• _WHAT IS ASKED_:
Rewrite the items below with "chat icon" changed to "chat button" and everything else kept the same, leaving out the pictures.

• _ENTRIES_:
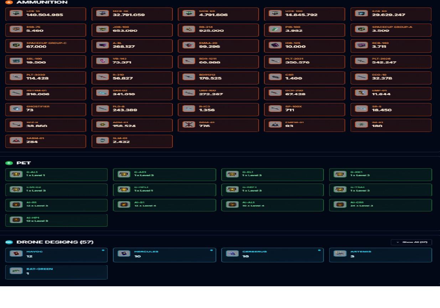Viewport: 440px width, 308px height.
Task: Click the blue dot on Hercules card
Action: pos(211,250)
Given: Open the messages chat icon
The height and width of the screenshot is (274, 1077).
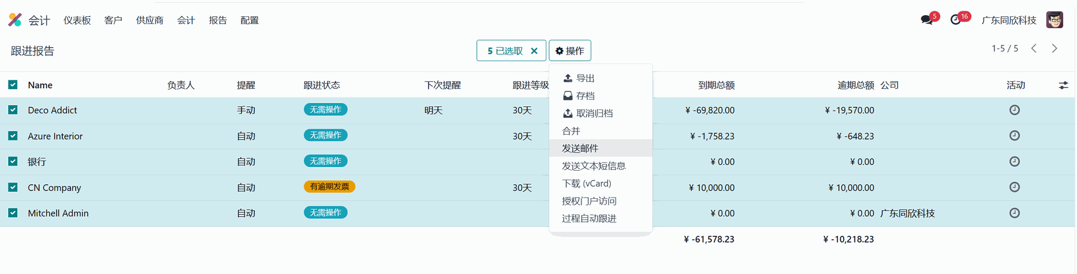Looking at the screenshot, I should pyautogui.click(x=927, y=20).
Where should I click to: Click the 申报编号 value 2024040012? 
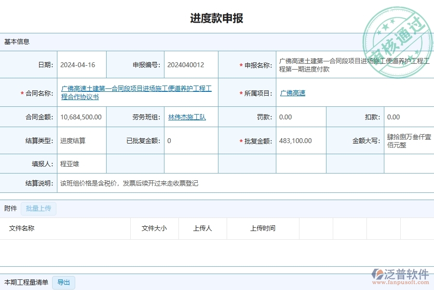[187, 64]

• _TASK RESULT_:
Viewport: 440px width, 308px height.
Task: Click the blue dot on Hercules card
Action: pos(211,250)
Given: Open the messages chat button
The height and width of the screenshot is (274, 1077).
Looking at the screenshot, I should pyautogui.click(x=927, y=20).
Where should I click to: Click the 申报编号 value 2024040012? 
[187, 64]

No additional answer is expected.